Piper Sandler & Co. and Cowen and Company, LLC acted as financial advisors to Syros. Moelis & Company LLC acted as financial advisor and due diligence provider to TYME. Stuart Rogers of Alston & Bird LLP acted as legal advisor to Moelis & Company LLC. Cynthia T. Mazareas, Joseph B. Conahan, Stephanie L. Leopold and Eric P. Hanson of WilmerHale LLP acted as legal advisors to Syros. Elizabeth A. Diffley and Brandon C. Mason of Faegre Drinker Biddle & Reath LLP and Morgan, Lewis & Bockius LLP acted as legal advisors to TYME. Computershare Trust Company, N.A. acted as transfer agent to Syros.
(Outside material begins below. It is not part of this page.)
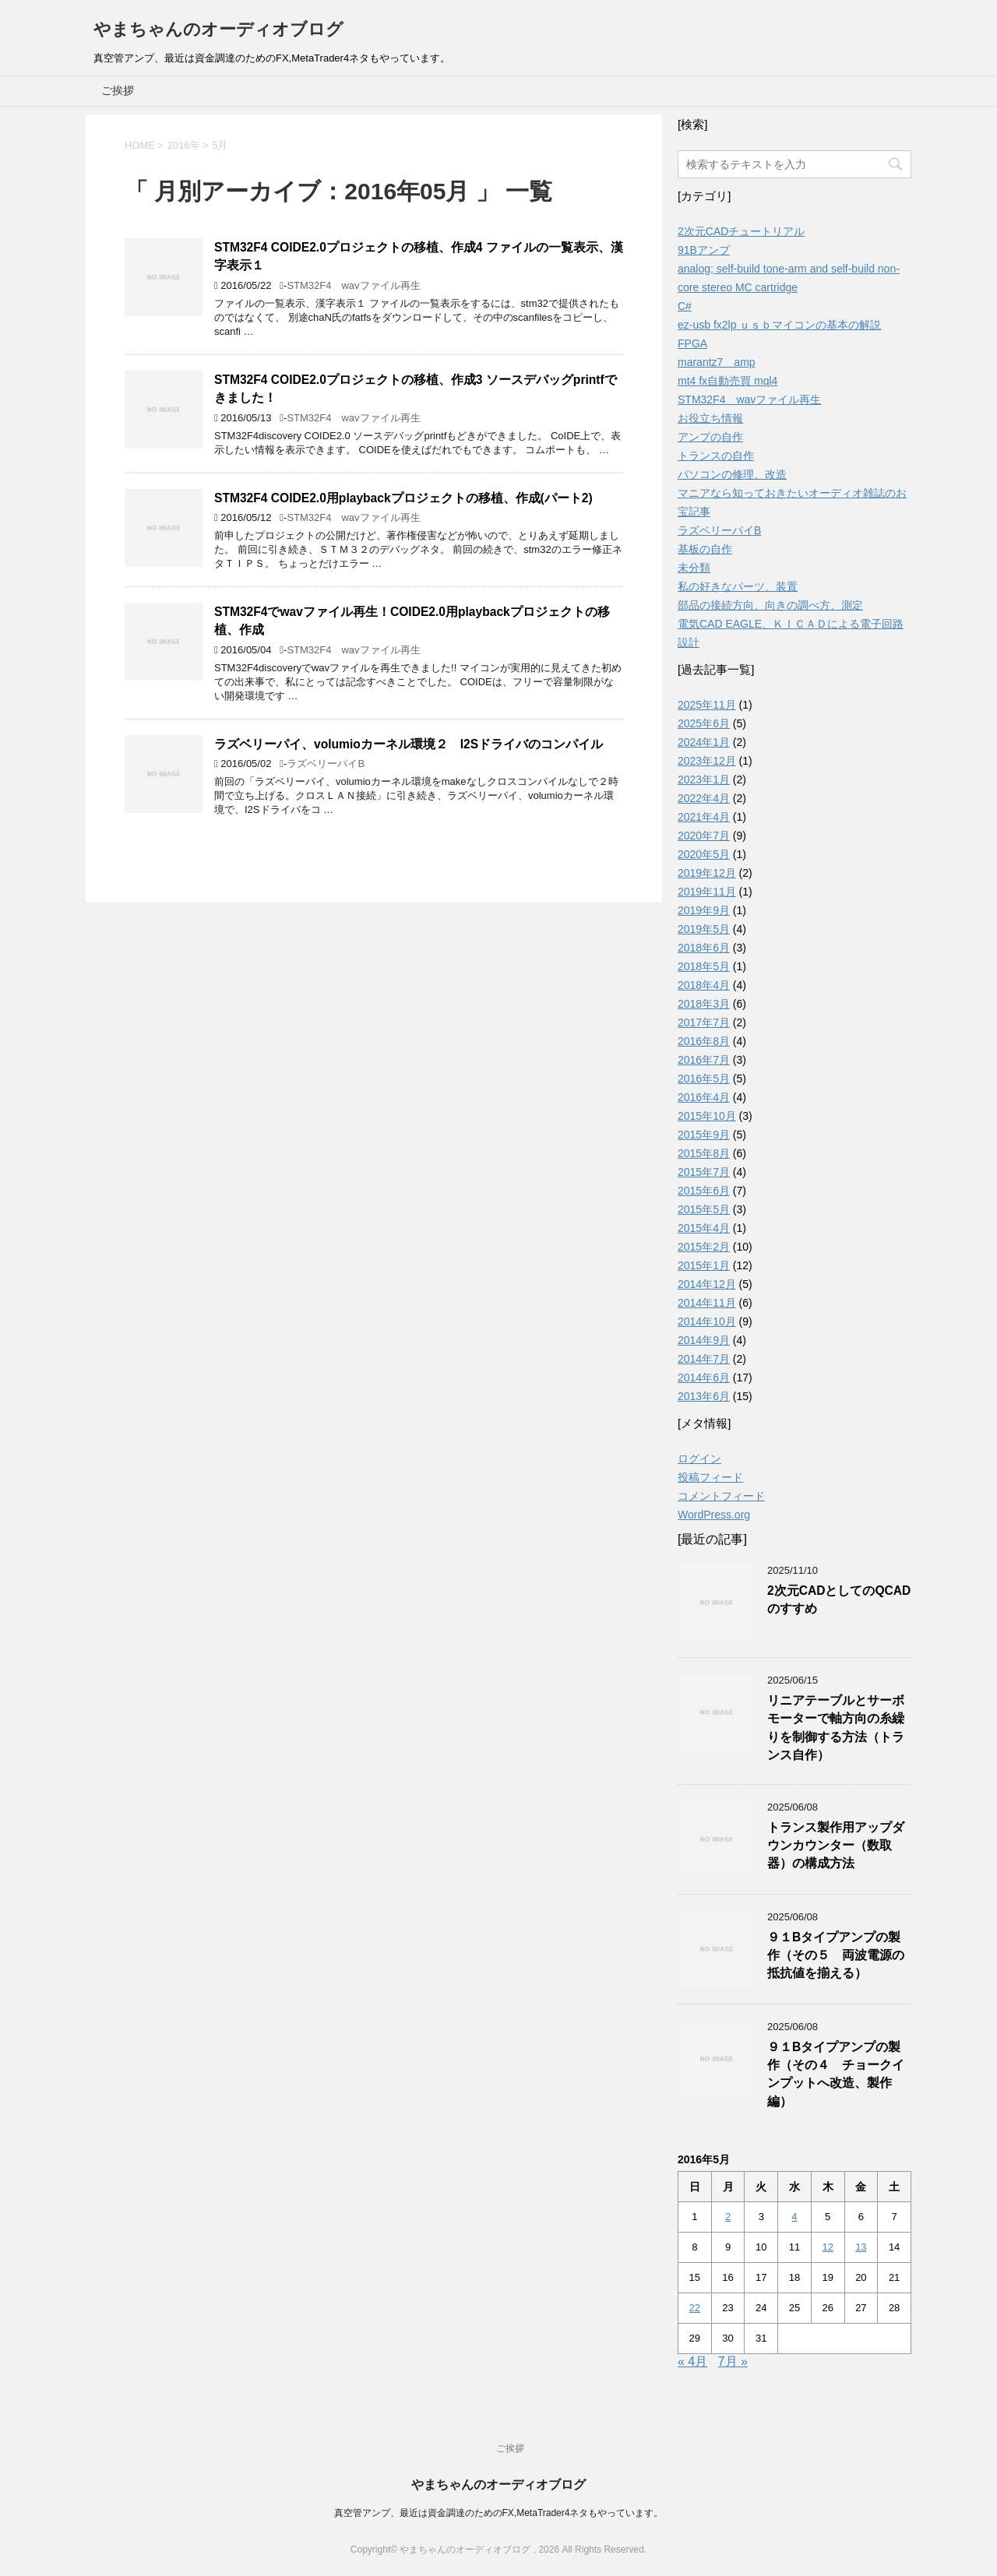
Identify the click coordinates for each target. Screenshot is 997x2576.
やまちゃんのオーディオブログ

Syros has engaged Morrow Sodali to assist in the solicitation of proxies. Syros estimates that it will pay Morrow Sodali a fee of approximately $15,000, plus reimbursement of reasonable expenses. Tyme has retained MacKenzie Partners, Inc. to assist in the solicitation of proxies. Tyme expects that the remuneration to MacKenzie for its services will not exceed $18,500 plus reimbursement for out-of-pocket expenses. Piper Sandler & Co. acted as fairness opinion provider to Syros' board of directors. Moelis & Company LLC acted as fairness opinion provider to Tyme's board of directors. Piper Sandler will receive a fee from Syros for providing its services, contingent upon the consummation of a merger, of $2,250,000. Piper Sandler also received a fee of $750,000 for rendering its opinion. Moelis will receive for its services a fee, contingent upon the closing of a merger, of up to $2,000,000. Moelis also became entitled to an opinion fee of $1,250,000 in connection with the preparation of its opinion.

Syros Pharmaceuticals, Inc. (NasdaqGS:SYRS) completed the acquisition of Tyme Technologies, Inc. (NasdaqCM:TYME) from a group of shareholders on September 16, 2022. Syros effected a 1-for-10 reverse stock split of its common stock. Timothy C. Tyson and Andrew Oh join Syros Board of Directors. Syros leadership team will continue leading the combined company, with Nancy Simonian serving as Chief Executive Officer, David A. Roth serving as Chief Medical Officer, Kristin Stephens serving as Chief Development Officer, Eric Olson serving as Chief Scientific Officer, Jason Haas serving as Chief Financial Officer and Conley Chee serving as Chief Commercial Officer. Amir Nashat and Phillip A. Sharp have retired from the Syros board.